1460 Haltia

Discovery
- Discovered by: Y. Väisälä
- Discovery site: Turku Obs.
- Discovery date: 24 November 1937

Designations
- Named after: Halti/Haltia (highest Finnish peak)
- Alternative designations: 1937 WC
- Minor planet category: main-belt · (middle) background

Orbital characteristics
- Epoch 4 September 2017 (JD 2458000.5)
- Uncertainty parameter 0
- Observation arc: 79.61 yr (29,077 days)
- Aphelion: 3.0202 AU
- Perihelion: 2.0643 AU
- Semi-major axis: 2.5422 AU
- Eccentricity: 0.1880
- Orbital period (sidereal): 4.05 yr (1,481 days)
- Mean anomaly: 245.72°
- Mean motion: 0° 14^{m} 35.52^{s} / day
- Inclination: 6.6858°
- Longitude of ascending node: 74.185°
- Argument of perihelion: 358.22°

Physical characteristics
- Dimensions: 6.57±1.19 km 7.43±0.61 km 8.440±0.225 km 8.97 km (calculated)
- Synodic rotation period: 3.58682±0.00006 h 3.588±0.005 h 3.59 h
- Geometric albedo: 0.186±0.032 0.20 (assumed) 0.226±0.030 0.36±0.15
- Spectral type: S (assumed)
- Absolute magnitude (H): 12.60 · 12.7 · 12.78±0.14 · 13.10

= 1460 Haltia =

Main-belt asteroid

1460 Haltia, provisional designation , is a stony background asteroid from the central regions of the asteroid belt, approximately 8 kilometers in diameter. It was discovered on 24 November 1937, by Finnish astronomer Yrjö Väisälä at the Iso-Heikkilä Observatory in Turku, Finland. The asteroid was named after Halti (Haltia), Finland's highest peak on the border to Norway.

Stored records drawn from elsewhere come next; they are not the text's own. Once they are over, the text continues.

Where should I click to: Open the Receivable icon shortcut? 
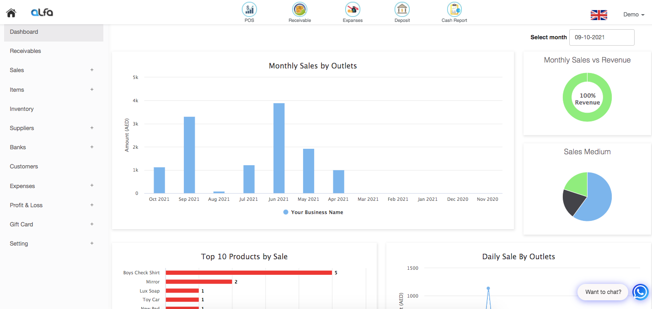[x=299, y=10]
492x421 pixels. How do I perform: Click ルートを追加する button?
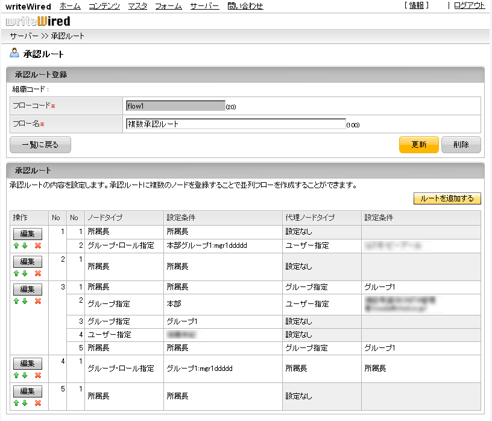click(x=447, y=198)
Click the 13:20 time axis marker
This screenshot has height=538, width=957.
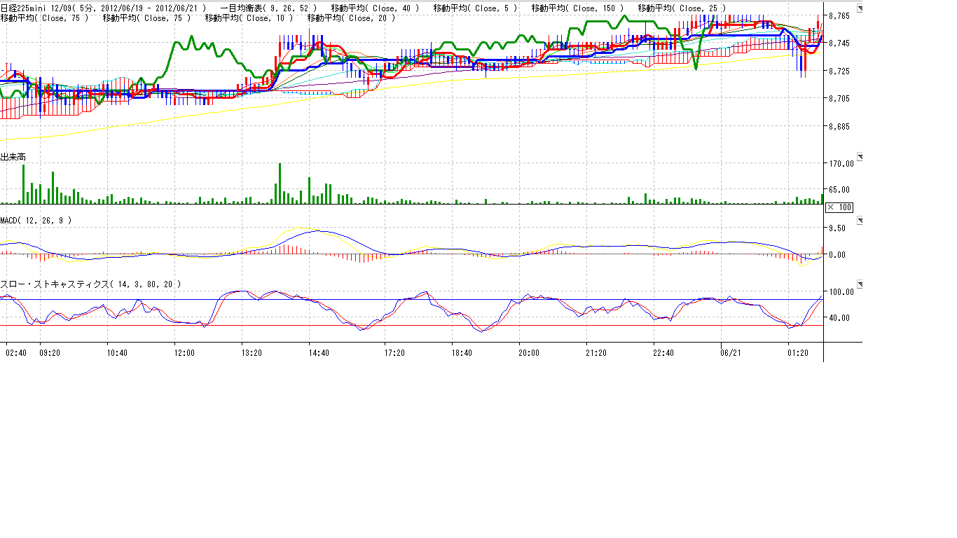(x=252, y=353)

== Orbit and classification ==

Haltia is a non-family asteroid of the main belt's background population. It orbits the Sun in the central asteroid belt at a distance of 2.1–3.0 AU once every 4 years and 1 month (1,481 days). Its orbit has an eccentricity of 0.19 and an inclination of 7° with respect to the ecliptic. The body's observation arc begins with its official discovery observation at Turku.

== Physical characteristics ==

Haltia is an assumed stony S-type asteroid.

=== Rotation period ===

Two rotational lightcurves of Haltia were obtained from photometric observations by astronomers Henk de Groot, Raoul Behrend and René Roy. Lightcurve analysis gave a respective rotation period of 3.58682 and 3.588 hours with a brightness amplitude of 0.32 magnitude (U=3-/3). The Lightcurve Data Base adopts a consolidated period of 3.59 hours.

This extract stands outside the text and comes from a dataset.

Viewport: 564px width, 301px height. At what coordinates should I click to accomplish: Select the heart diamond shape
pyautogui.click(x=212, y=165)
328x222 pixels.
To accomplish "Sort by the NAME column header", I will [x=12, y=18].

=== Diameter and albedo ===

According to the surveys carried out by the Japanese Akari satellite and the NEOWISE mission of NASA's Wide-field Infrared Survey Explorer, Haltia measures between 6.57 and 8.44 kilometers in diameter and its surface has an albedo between 0.186 and 0.36.

The Collaborative Asteroid Lightcurve Link assumes a standard albedo for stony asteroids of 0.20 and calculates a diameter of 8.97 based on an absolute magnitude of 12.6.

== Naming ==

This minor planet was named after Halti (Haltia), the highest Finnish peak at 1365 m located on the border between Norway and Finland. The official was published by the Minor Planet Center on 20 February 1976 (M.P.C. 3928).